The exercise ▸ From the Markov chain proof below, return the passage that begins at "To show this" and stops after "these two states.", copied word for word.

Source ▸
We wish to show that [O,H]= 0.

First, recall that we can think of O is a diagonal matrix with:

O_{i j} = \left\{ \begin{array}{ccl} O_i & \textrm{if} & i = j \\ 0 & \textrm{if} & i \ne j \end{array} \right.

So, we have

\begin{array}{ccl} [O,H]_{i j} &=& \displaystyle{ \sum_{k \in X} (O_{i k}H_{k j} - H_{i k} O_{k j}) } \\ \\ &=& O_i H_{i j} - H_{i j}O_j \\ \\ &=& (O_i-O_j)H_{i j} \end{array}

To show this is zero for each pair of elements i, j \in X, it suffices to show that when H_{i j} \ne 0, then O_j = O_i. That is, we need to show that if the system can move from state j to state i, then the observable takes the same value on these two states.

In fact, it’s enough to show that this sum is zero for any j \in X:

\displaystyle{ \sum_{i \in X} (O_j-O_i)^2 H_{i j} }

Why? When i = j, O_j-O_i = 0, so that term in the sum vanishes. But when i \ne j, (O_j-O_i)^2 and H_{i j} are both non-negative—the latter because H is infinitesimal stochastic. So if they sum to zero, they must each be individually zero. Thus for all i \ne j, we have (O_j-O_i)^2H_{i j}=0. But this means that either O_i = O_j or H_{i j} = 0, which is what we need to show.

So, let’s take that sum and expand it:

\displaystyle{ \sum_{i \in X} (O_j-O_i)^2 H_{i j} = \sum_i (O_j^2 H_{i j}- 2O_j O_i H_{i j} +O_i^2 H_{i j}) }

which in turn equals

\displaystyle{ O_j^2\sum_i H_{i j} - 2O_j \sum_i O_i H_{i j} + \sum_i O_i^2 H_{i j} }

The three terms here are each zero: the first because H is infinitesimal stochastic, and the latter two by equation (3). So, we’re done!   █

Markov chains

So that’s the proof… but why do we need both O and its square to have an expected value that doesn’t change with time to conclude [O,H] = 0? There’s an easy counterexample if we leave out the condition involving O^2. However, the underlying idea is clearer if we work with Markov chains instead of Markov processes.

In a Markov process, time passes by continuously. In a Markov chain, time comes in discrete steps! We get a Markov process by forming \exp(t H) where H is an infinitesimal stochastic operator. We get a Markov chain by forming the operator U, U^2, U^3, \dots where U is a ‘stochastic operator’. Remember:

Definition. Given a finite set X, a matrix of real numbers U = (U_{i j})_{i, j \in X} is stochastic if

U_{i j} \ge 0

for all i, j \in X and

\displaystyle{ \sum_{i \in X} U_{i j} = 1 }

for all j \in X.

The idea is that U describes a random hop, with U_{i j} being the probability of hopping to the state i if you start at the state j. These probabilities are nonnegative and sum to 1.

Any stochastic operator gives rise to a Markov chain U, U^2, U^3, \dots . And in case it’s not clear, that’s how we’re defining a Markov chain: the sequence of powers of a stochastic operator. There are other definitions, but they’re equivalent.

Source material ▸

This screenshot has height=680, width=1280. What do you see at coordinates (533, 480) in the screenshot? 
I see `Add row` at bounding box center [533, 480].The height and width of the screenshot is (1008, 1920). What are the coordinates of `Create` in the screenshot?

Response to the exercise ▸
To show this is zero for each pair of elements i, j \in X, it suffices to show that when H_{i j} \ne 0, then O_j = O_i. That is, we need to show that if the system can move from state j to state i, then the observable takes the same value on these two states.